Course pages 2017–18
Computer Design
Principal lecturers: Prof Simon Moore, Dr Timothy Jones
Taken by: Part IB CST 50%, Part IB CST 75%
Past exam questions
No. of lectures: 18 (plus 4 via a web-based tutor)
Suggested hours of supervisions: 5
Prerequisite course: Digital Electronics
Companion course: Electronic Computer Aided Design (ECAD)
This course is a prerequisite for the Part II courses Comparative Architectures and System-on-Chip Design.
Aims
The aims of this course are to introduce a hardware description language (SystemVerilog) and computer architecture concepts in order to design computer systems. The parallel ECAD+Arch practical classes will allow students to apply the concepts taught in lectures.
The course starts with a web-based SystemVerilog tutor which is a prerequisite for the ECAD+Arch practical classes. There are then eighteen lectures in three six-lecture parts. Part 1 goes from gates to a simple processor. Part 2 looks at instruction set and computer architecture. Part 3 analyses the architecture of modern systems-on-chip.
Lectures
Part 0 - SystemVerilog Web tutor
- This web tutor is a prerequisite to starting the ECAD+Arch laboratory sessions [equivalent to approximately 4 lectures]
Part 1 - Gates to processors [lecturer: Simon Moore]
- Introduction and motivation. [1 lecture]
Current technology, technology trends, ECAD trends, challenges.
- Logic modelling, simulation and synthesis. [1 lecture]
Logic value and delay modelling. Discrete event and device
simulation. Automatic logic minimization.
- SystemVerilog FPGA design. [1 lecture]
Practicalities of mapping SystemVerilog descriptions of hardware
(including a processor) onto an FPGA
board. Tips and pitfalls when generating larger modular designs.
- Chip, board and system testing. [1 lecture]
Production testing, fault models, testability, fault coverage,
scan path testing, simulation models.
- Building a simple computer. [2 lectures]

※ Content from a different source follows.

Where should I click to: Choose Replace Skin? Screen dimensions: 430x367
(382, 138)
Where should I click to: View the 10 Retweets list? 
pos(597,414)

Part 2 - Instruction sets and introduction to computer architecture [lecturer: Simon Moore]
- Historical perspective on computer architecture. [1 lecture]
EDSAC versus Manchester Mark I.
- RISC machines. [1 lecture]
Introduction to ARM and MIPS RISC processor designs.
- CISC and virtual machines [1 lecture]
The Intel x86 instruction set and the Java Virtual Machine (JVM).
- Memory hierarchy. [1 lecture]
Caching, etc.
- Hardware support for operating systems. [1 lecture]
Memory protection, exceptions, interrupts, etc.
- Pipelining and data paths. [1 lecture]
Part 3 - Systems-on-chip [lecturer: Timothy Jones]
- Overview of Systems-on-Chip (SoCs) and DRAM. [1 lecture]
High-level SoCs, DRAM storage and accessing.
- Multicore Processors. [2 lectures]
Communication, cache coherence, barriers and synchronisation primitives.
- Graphics processing units (GPUs) [2 lectures]
Basic GPU architecture and programming.
- Future Directions [1 lecture]
Where is computer architecture heading?
Objectives
At the end of the course students should
- be able to read assembler given a guide to the instruction set
and be able to write short pieces of assembler if given an
instruction set or asked to invent an instruction set;
- understand the differences between RISC and CISC assembler;
- understand what facilities a processor provides to support
operating systems, from memory management to software interrupts;
- understand memory hierarchy including different cache
structures and coherency needed for multicore systems;
- understand how to implement a processor in SystemVerilog;
- appreciate the use of pipelining in processor design;
- have an appreciation of control structures used in processor design;
- have an appreciation of system-on-chips and their components;
- understand how DRAM stores data;
- understand how multicore processors communicate;
- understand how GPUs work and have an appreciation of how to program them.
Recommended reading
* Patterson, D.A. & Hennessy, J.L. (2017). Computer organization and design: The hardware/software interface RISC-V edition. Morgan Kaufmann. ISBN 978-0-12-812275-4.
Recommended further reading:
Harris, D.M. & Harris, S.L. (2012). Digital design and computer architecture. Morgan Kaufmann. ISBN 978-0-12-394424-5.
Hennessy, J. & Patterson, D. (2006). Computer architecture: a quantitative approach. Elsevier (4th ed.). ISBN 978-0-12-370490-0. (Older versions of the book are also still generally relevant.)
Pointers to sources of more specialist information are included in the lecture notes and on the associated course web page.